Influenciadora está presa em Ananás e é acusada de movimentar mais de R$ 217 milhões em apostas ilegais.
A influenciadora Maria Karollyny Campos Ferreira, conhecida como Karol Digital, completou nesta segunda-feira (22) um mês de prisão preventiva. Ela foi detida em 22 de agosto de 2025, em Araguaína, durante a Operação FRAUS, da Polícia Civil do Tocantins, que investiga um esquema milionário de exploração ilegal de jogos de azar, associação criminosa, lavagem de dinheiro e crime contra a economia popular.

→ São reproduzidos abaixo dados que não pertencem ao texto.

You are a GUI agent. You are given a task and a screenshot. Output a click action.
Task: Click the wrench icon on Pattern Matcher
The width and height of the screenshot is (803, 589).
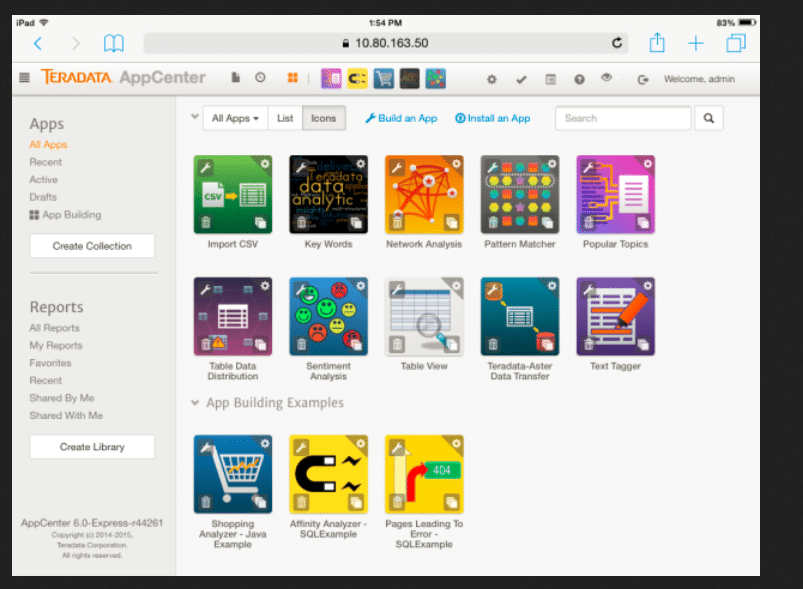pos(492,166)
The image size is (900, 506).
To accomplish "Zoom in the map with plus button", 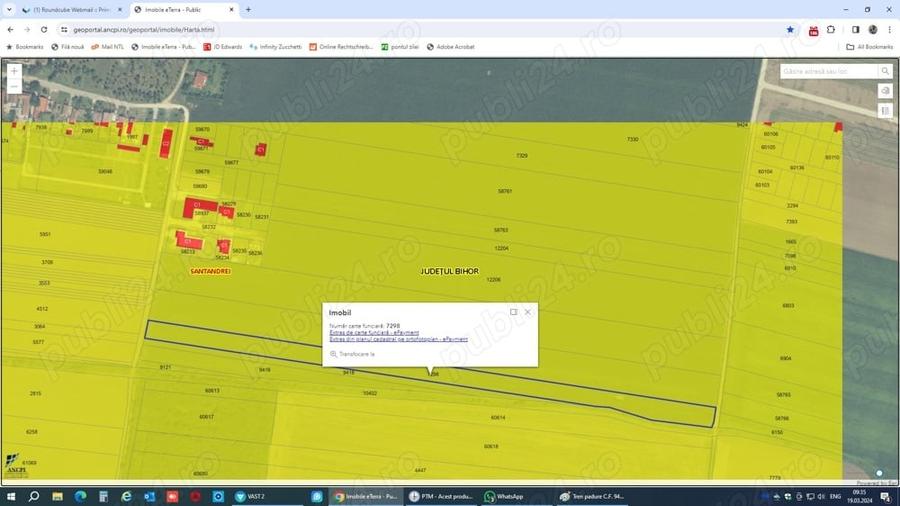I will point(14,71).
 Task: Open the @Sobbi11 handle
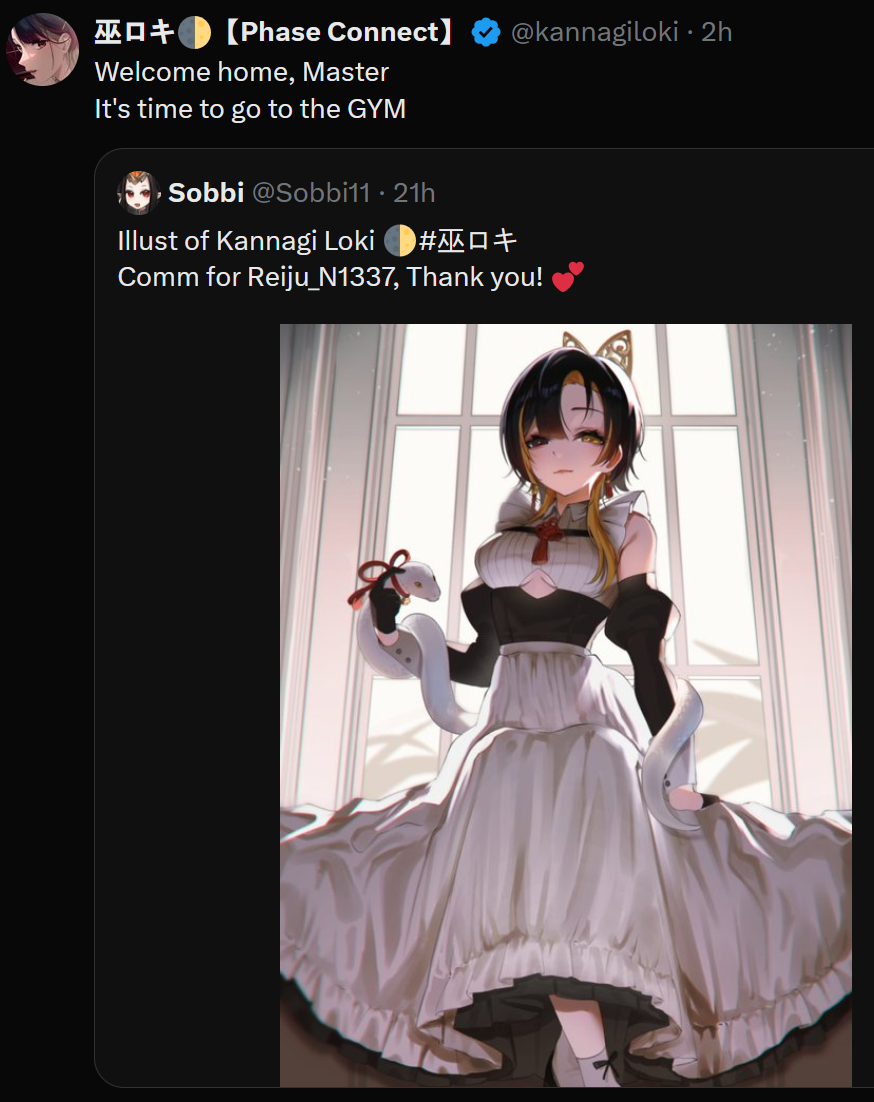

Karol segue custodiada na Unidade Penal Feminina de Ananás, enquanto o namorado, Dhemerson Rezende Costa, cumpre prisão provisória na Casa de Prisão Provisória de Araguaína.
Investigações
Segundo a Polícia Civil, o casal teria movimentado R$ 217,6 milhões entre janeiro de 2019 e outubro de 2024, em contas bancárias ligadas a 30 contas de 13 instituições financeiras diferentes. Apenas nas contas pessoais da influenciadora, foram identificados depósitos de plataformas ilegais que somam R$ 37,2 milhões.
As investigações apontam ainda que Karol enganava seus 1,5 milhão de seguidores, simulando ganhos em apostas e negando vínculos com plataformas de jogos, quando, na realidade, cobrava até R$ 30 mil por divulgação. Conversas apreendidas mostram ainda que vítimas endividadas chegaram a pedir ajuda à influenciadora após perderem grandes quantias.
Bens bloqueados
A operação resultou na apreensão de sete veículos de luxo, avaliados em mais de R$ 5,5 milhões — entre eles uma McLaren Artura de R$ 3,1 milhões, um Porsche de quase R$ 1 milhão e uma RAM 3500.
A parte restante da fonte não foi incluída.